During 2004 the company became embroiled in an accounting scandal that forced it to restate financial results stretching back to the start of the decade. Former chief executive Sanjay Kumar, and some of his key deputies, were subsequently indicted on several counts of securities fraud, conspiracy and obstruction of justice, making false Securities and Exchange Commission (SEC) filings, perjury and making false statements.
A recent revised indictment gave salacious details of Kumar flying to Hawaii to allegedly offer a $3.7 million (€3.14 million) bribe to a reseller who was involved in helping CA record fictional sales, but who was threatening to go the authorities.
With such details circulating in the US media, it was no mean feat for CA to get 6,000 customers, press and analysts to come to Las Vegas last week for CA World, its annual user conference - especially when you consider that the customers who made up the vast majority of those attending had to pay for the privilege of learning about CA's products.
That suggests there is a keen appetite to hear more about the software giant, which employs 16,000 globally and announced at the event that it was officially changing its name to CA.
Clearly, that reflects a desire on the part of the new management to draw a line under the old Computer Associates and start afresh with CA.

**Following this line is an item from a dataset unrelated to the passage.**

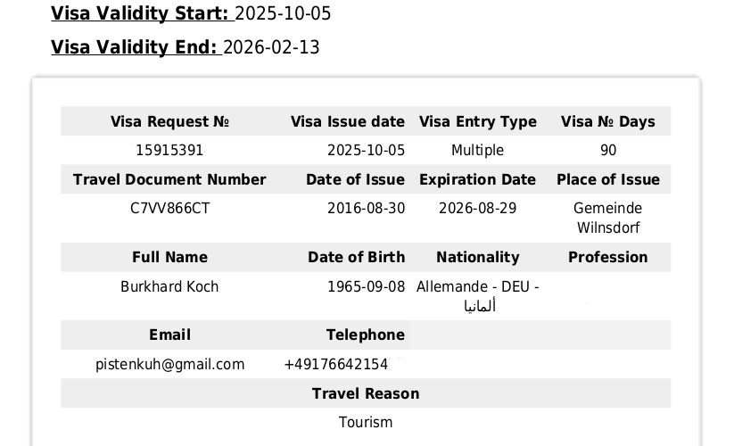Select the expiration date 2026-08-29

point(477,208)
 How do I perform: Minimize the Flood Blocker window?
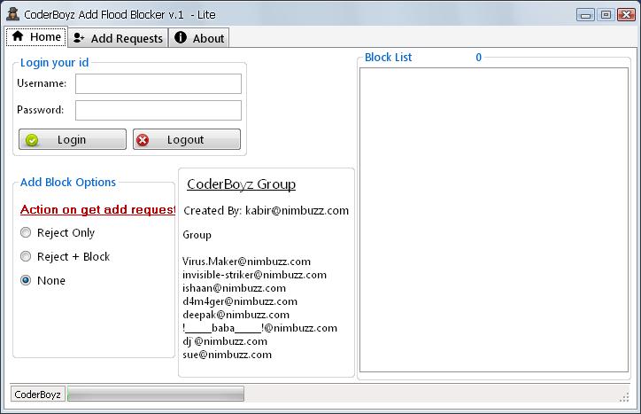coord(587,14)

The man leading that change is CA's new chief executive John Swainson, a 30-year veteran of IBM where his career culminated as head of worldwide sales for its software business.
Many may have considered the CA job a poisoned chalice and, almost a year into the job, Swainson himself is not playing down the challenges facing the company a year ago.
"The key achievement is being here," he says only half-jokingly. "I'm fairly pleased that a year into this thing not only have we survived, we've thrived, and have addressed a lot of the issues we need to, to get the company going again."
As one might expect from a veteran of a company as conservative as IBM, Swainson didn't do anything rash when appointed. He spent the first three months talking to customers and employees and then emerged to make the changes he thought necessary.
"I haven't blown the place up, that was a conscious strategy," said Swainson. "There had been a problem at CA, there is no doubt about that. It wasn't a pervasive problem it was a fairly narrowly focused problem. It was really concentrated around prior management and a relatively small number of individuals. That cancer had spread to a few others but it wasn't something that was pervasive across the organisation."
Swainson hired some key senior management - particularly in the areas of finance and marketing - and then set about instilling the new values and vision into the company's staff.
In addition to the new name and logo, Swainson has reorganised the company to focus on key areas - systems, network and storage management, and business service optimisation. The overarching vision espoused by the company is Enterprise IT Management or EITM, an acronym that cropped up again and again during the presentations in Las Vegas. In his address to attendees Swainson said it was about "using technology to manage technology" and compared it to having a single console that would give a total view of an organisation's technology infrastructure.
Such a vision is not something that the old CA was renowned for. It had, and still does, literally hundreds of different software products ranging from anti-virus to complex network optimisation tools. At CA World alone it announced 26 new products, mostly modules of its systems management tool Unicenter.
Contributing to the massive portfolio was the fact that CA was something of a serial acquirer in the past, gobbling up companies in related areas and leaving it with products that in many cases were only loosely integrated.
Swainson plans to continue to use acquisition as a driver of growth - this year alone it has purchased network management specialist Concord for $357 million and IT governance software vendor Niku for $285 million, not to mention several smaller privately held companies.
"CA was a very successful acquirer of companies for a very long time and kind of wrote the book on that," said Swainson.
"There were two acquisitions late in the old CA history, Sterling and Platinum, both of which CA didn't completely understand the reasons for doing the acquisition. Both of those became problematic and we didn't integrate those products as well as we might have. In the nineties it didn't matter.
"The market wasn't buying solutions, it was buying individual products and having more individual products was good. So the strategy worked extremely well for a long time."
Customers buying patterns have changed significantly, from buying the best products from a variety of suppliers to seeking solutions - combinations of software, services, and methodologies - from a single vendor.
Swainson expresses pride that the company has managed to express such a coherent strategy in such a short space of time - the decision to hold CA World was only taken in March.
But surely some of that good work will be undone when Kumar and co go on trial early next year.